Bu medyada çalışanların bir bölümü gerçek görüşleri ne olursa olsun bunu kamuoyu önünde dile getirme hakkına sahip değil.
Çünkü buna kalkışan anında kapının önüne konuluyor.
Durum böyle olunca, gerçek fikrini asla ortaya koyamayan ama bu medyada, özellikle de kamuoyu önünde görünen herkesin “yandaş, yalaka, tetikçi” sıfatını hak etmesi kaçınılmaz.
Doğal olarak bu medyada çalışan herkes bunu biliyor.

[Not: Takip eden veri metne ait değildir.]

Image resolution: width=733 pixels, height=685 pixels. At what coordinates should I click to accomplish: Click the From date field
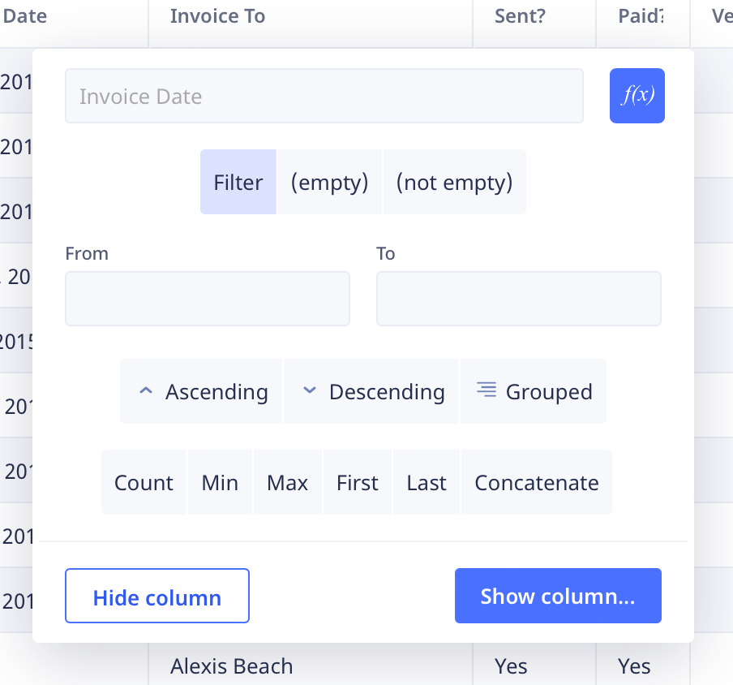207,299
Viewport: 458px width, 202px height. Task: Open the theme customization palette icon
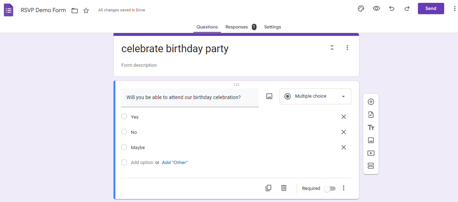pos(361,9)
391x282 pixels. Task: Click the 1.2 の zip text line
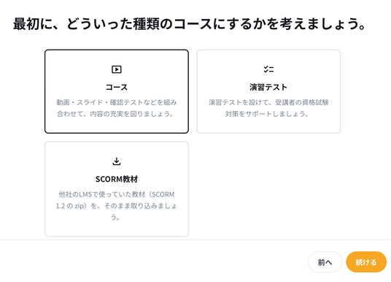click(117, 206)
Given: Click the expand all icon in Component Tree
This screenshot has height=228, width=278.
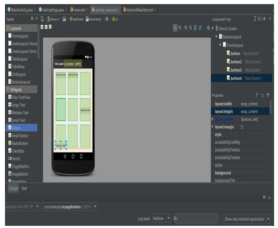Looking at the screenshot, I should (255, 19).
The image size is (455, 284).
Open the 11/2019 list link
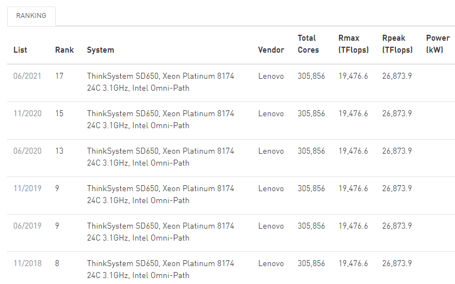(27, 188)
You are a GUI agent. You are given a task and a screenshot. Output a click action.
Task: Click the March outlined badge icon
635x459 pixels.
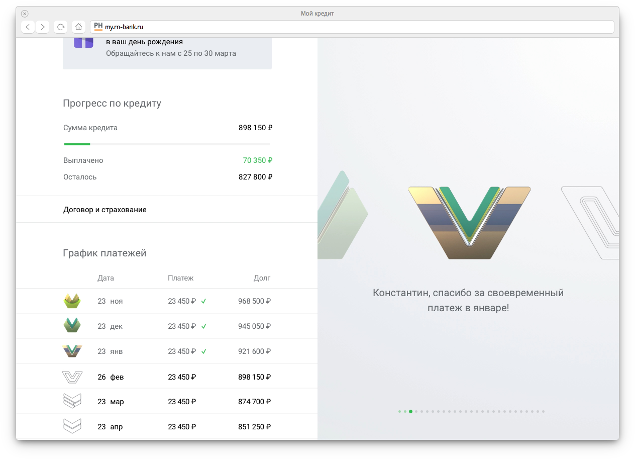click(72, 401)
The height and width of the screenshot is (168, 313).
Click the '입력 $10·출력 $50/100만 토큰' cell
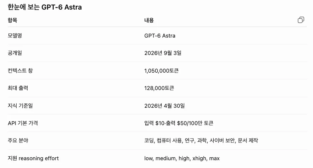point(179,123)
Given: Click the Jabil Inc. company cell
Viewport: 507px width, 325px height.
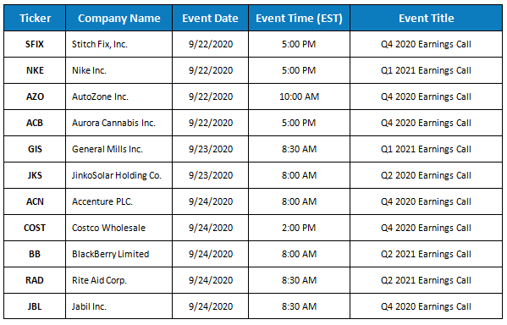Looking at the screenshot, I should (119, 306).
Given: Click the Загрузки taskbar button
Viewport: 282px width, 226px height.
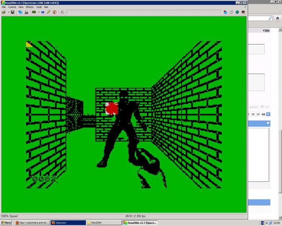Looking at the screenshot, I should pyautogui.click(x=68, y=223).
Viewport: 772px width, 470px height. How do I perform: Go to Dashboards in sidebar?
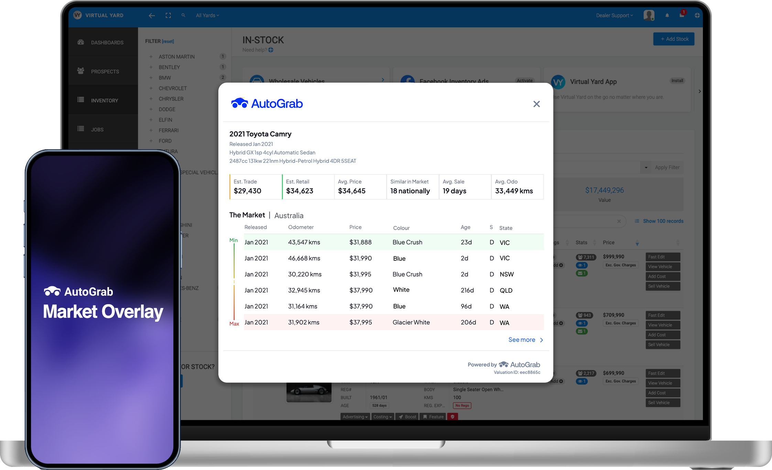click(x=107, y=43)
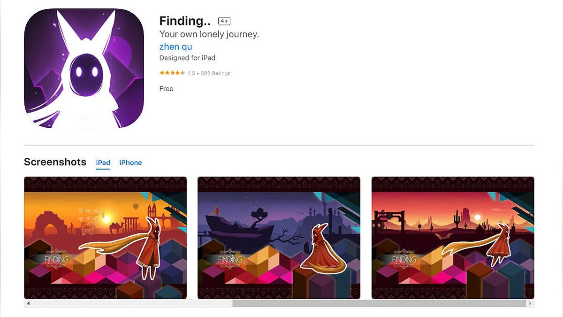Click the orange star rating icons

click(172, 73)
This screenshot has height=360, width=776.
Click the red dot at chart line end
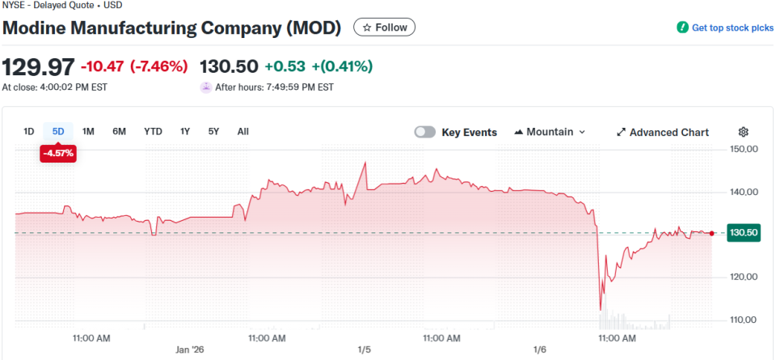pos(711,233)
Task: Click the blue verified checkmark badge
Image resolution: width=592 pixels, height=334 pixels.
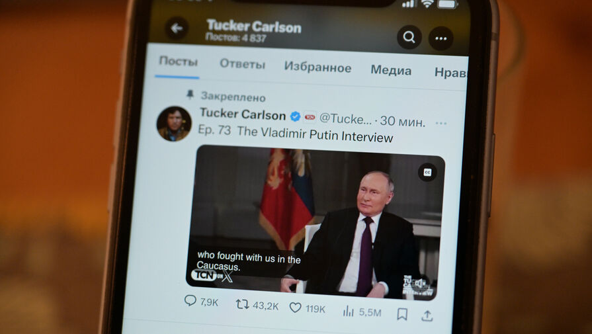Action: click(x=295, y=116)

Bir kısmı ise aslında rahatsız.
Gerçek fikrini asla söyleyemediği halde saray tarafından cezalandırılmayanlar bazı tavır ve davranışlarının arkasına sığınarak “ben tarafsızım, gerektiğinde fikrimi söylerim, kimseden korkmam” türü çıkışlar yapıyorlar.
Aynı sayfada iktidara bir iyi bir kötü gönderme yaparak kendilerini kurtardıklarını sanıyorlar.
Oysa gerçek bu değil ve bunu herkes biliyor.
Kimse kendine bahane aramasın.
Bu medyada çalışan herkes yandaştır.
Değilse çıksın açıklasın, başına geleceği peşinen kabullensin ve “ekmek parası” ucuzluğunun arkasına sığınmasın.
Bu konuda yaşanan son medya kavgası çok ibretlik.
Yandaşların en önde gidenlerinden, parmak salladığı hemen herkesi işinden attıran, saray adına medya raconu kesen Cem Küçük kendini “çok farklı konumda” gören ve herkesin de böyle düşündüğünü sanan Ahmet Hakan’ı bir kalemde harcayıverdi.